Posted by eugene at 11:30 AM | Comments (0)

April 3, 2008

Odds and Ends

Oh, I'll just set aside my $80 for this now.

Kevin Love, making like Lebron James in that Powerade commercial.

Friday Night Lights greenlit for Season 3, but only in a unique deal in which it airs on DirecTV first, starting in October, then moves over to NBC in 2009?

Howard Shore scoring, Guillermo del Toro directing...The Hobbit sounds promising.

The sometimes bizarre effects of scarcity: a used copy of the CD of the score to The Transformers is running, at a minimum, $89.99 on Amazon.com.

Posted by eugene at 1:23 AM | Comments (0)

March 31, 2008

My life is complete

Hulu got a shout out from Bill Simmons, the Sports Guy.

Check out Hulu.com and be prepared to waste a ridiculous amount of time. That's all I'm saying. By the way, all the "Paradise Hotel 2" episodes are on there, and if you watch the first five episodes and don't consider Rahiem one of your top-five favorite reality TV characters ever by the time you've finished plowing through them, then I'm giving you a full refund for $0.00.

Last week we also got a plug in the newsletter Daily Candy, which, given how many women e-mailed us last week to point it out, seems to be as popular with the ladies as Sports Guy is with the boys.

Posted by eugene at 8:02 PM | Comments (0)

The bizarre

Floyd Mayweather knocks out The Big Show, but not before playing up the drama for the crowd.

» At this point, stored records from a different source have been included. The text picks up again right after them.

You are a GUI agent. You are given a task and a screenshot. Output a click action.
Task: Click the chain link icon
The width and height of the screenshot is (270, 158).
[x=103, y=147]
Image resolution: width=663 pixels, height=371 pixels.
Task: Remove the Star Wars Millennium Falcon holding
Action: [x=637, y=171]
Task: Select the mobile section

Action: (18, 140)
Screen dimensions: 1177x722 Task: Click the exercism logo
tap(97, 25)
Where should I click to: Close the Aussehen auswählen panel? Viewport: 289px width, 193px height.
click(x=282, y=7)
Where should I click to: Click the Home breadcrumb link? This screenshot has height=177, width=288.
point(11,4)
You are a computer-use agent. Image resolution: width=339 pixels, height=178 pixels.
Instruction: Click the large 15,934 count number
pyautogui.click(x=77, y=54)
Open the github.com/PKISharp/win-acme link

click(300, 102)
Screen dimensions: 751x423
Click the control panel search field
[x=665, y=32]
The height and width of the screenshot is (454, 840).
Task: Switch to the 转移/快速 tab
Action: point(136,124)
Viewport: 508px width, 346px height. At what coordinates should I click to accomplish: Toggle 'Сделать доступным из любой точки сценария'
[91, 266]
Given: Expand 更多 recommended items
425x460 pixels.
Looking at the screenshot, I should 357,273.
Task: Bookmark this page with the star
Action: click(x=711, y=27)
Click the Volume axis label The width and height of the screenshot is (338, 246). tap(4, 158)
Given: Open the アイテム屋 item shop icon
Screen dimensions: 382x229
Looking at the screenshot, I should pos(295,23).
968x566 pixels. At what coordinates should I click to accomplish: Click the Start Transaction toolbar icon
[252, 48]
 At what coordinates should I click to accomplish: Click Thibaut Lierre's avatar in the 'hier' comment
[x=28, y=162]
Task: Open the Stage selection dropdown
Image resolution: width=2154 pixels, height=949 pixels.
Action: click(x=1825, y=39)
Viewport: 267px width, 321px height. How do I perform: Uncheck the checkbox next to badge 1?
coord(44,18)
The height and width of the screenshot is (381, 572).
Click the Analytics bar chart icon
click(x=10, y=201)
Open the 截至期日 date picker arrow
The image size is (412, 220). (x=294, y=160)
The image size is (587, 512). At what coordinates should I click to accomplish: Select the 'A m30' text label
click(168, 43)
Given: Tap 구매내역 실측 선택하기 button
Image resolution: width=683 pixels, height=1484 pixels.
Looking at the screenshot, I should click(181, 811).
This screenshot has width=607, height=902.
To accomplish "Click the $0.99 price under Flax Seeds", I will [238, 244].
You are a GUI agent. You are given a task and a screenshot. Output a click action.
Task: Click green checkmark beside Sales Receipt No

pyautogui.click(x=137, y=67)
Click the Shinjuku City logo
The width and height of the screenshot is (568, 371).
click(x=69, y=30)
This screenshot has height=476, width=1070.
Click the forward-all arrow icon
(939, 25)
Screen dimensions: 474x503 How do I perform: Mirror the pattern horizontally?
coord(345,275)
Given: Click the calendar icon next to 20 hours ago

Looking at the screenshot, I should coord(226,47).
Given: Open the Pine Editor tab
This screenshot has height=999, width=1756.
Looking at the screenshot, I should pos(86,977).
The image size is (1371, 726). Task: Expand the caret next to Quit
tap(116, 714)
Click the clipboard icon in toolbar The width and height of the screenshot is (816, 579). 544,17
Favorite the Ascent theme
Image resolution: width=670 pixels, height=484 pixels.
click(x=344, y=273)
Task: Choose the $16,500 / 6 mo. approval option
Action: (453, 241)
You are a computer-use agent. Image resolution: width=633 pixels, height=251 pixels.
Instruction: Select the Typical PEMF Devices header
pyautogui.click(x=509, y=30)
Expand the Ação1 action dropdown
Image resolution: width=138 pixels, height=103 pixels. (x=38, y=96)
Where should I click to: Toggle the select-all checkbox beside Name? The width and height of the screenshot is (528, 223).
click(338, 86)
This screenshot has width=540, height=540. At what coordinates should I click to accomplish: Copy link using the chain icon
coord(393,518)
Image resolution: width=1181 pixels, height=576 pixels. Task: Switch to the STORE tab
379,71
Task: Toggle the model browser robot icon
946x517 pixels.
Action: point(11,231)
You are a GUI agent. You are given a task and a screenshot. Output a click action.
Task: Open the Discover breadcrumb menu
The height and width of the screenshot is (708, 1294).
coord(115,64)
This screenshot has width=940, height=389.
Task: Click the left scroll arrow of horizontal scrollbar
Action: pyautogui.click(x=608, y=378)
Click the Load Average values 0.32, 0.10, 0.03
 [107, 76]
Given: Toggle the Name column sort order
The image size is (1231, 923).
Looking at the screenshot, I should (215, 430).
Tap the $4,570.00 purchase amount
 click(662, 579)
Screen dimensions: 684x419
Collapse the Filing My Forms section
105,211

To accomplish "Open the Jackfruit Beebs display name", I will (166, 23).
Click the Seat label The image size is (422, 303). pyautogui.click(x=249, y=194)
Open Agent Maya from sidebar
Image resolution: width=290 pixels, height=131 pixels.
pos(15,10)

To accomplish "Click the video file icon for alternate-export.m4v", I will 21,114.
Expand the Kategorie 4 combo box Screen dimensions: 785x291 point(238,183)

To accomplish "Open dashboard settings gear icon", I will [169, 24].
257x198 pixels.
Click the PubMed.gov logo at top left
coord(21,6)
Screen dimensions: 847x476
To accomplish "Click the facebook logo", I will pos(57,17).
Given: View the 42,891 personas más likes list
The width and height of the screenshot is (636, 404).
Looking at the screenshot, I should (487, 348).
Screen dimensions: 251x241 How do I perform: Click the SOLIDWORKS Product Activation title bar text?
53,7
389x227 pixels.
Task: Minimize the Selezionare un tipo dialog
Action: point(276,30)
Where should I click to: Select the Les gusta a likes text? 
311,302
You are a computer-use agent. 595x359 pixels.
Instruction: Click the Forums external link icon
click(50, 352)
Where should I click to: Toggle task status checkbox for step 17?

Years later, the theatrics of wrestling and the popularity of said performances don't seem to have changed much.


***

The cast of the upcoming G.I. Joe movie includes:

Channing Tatum as Duke

Joseph Gordon-Levitt as Cobra Commander

Sienna Miller as The Baroness

Ray Park as Snake Eyes

Dennis Quaid as General Hawk

Arnold Vosloo as Zartan

Adewale Akinnuoye-Agbaje as Heavy Duty

Jonathan Pryce as the U.S. President

Marlon Wayans as Ripcord



Posted by eugene at 2:20 AM | Comments (0)

March 29, 2008

Things I Like

* Modern Love, the weekly column in the Sunday Styles section of the NYTimes. I enjoy the introspective, confessional nature of each installment. This past week's column, "Mom, It’s Me, Your Son, Finally," was a good example of its tone. It's interesting to me how my tastes for various sections of newspapers and magazines has changed over time.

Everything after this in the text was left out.